Controlled free radical generation against tumor cells by pH-responsive mesoporous silica nanocomposite.

Free radicals are toxic entities known to cause cellular damage and to mediate cell death. We herein develop a controlled free radical generation strategy for cancer therapy via pH-responsive release of benzoyl peroxide (BPO) in tumor cells and producing free radicals to mediate cell death.

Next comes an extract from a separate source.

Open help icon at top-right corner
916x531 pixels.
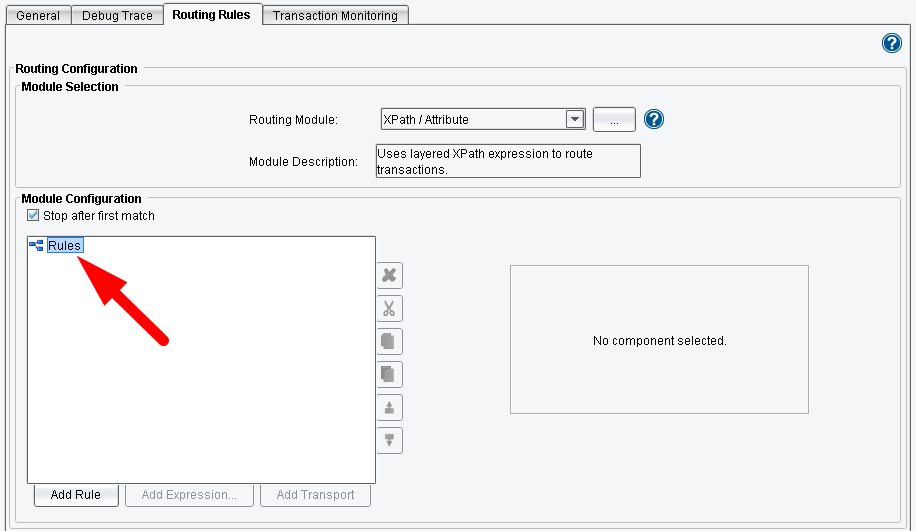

BPO as the free radical resource was encapsulated into a chitosan (Cs)-coated mesoporous silica nanocomposite (BPO@HMSNs-Cs). The mesoporous silica carrier improved the BPO solubility by preventing its crystallization and promoted its stability by inclusion. Chitosan imparted the nanocomposite pH-responsive BPO release capacity with enhanced BPO release in simulated acidic tumor media (pH 6.5) and minor release in simulated normal tissue media (pH 7.4). The enhanced free radical generation in tumor media further led to significantly higher cytotoxicity in the tumor at acidic pH 6.5 than at physiological pH 7.4. The free radical-mediated cytotoxicity of BPO@HMSNs-Cs was verified by the observation of free radical-induced green fluorescence in cells. This pH-responsive free radical generation nanocomposite may provide new opportunities for controlled drug delivery and cancer therapy.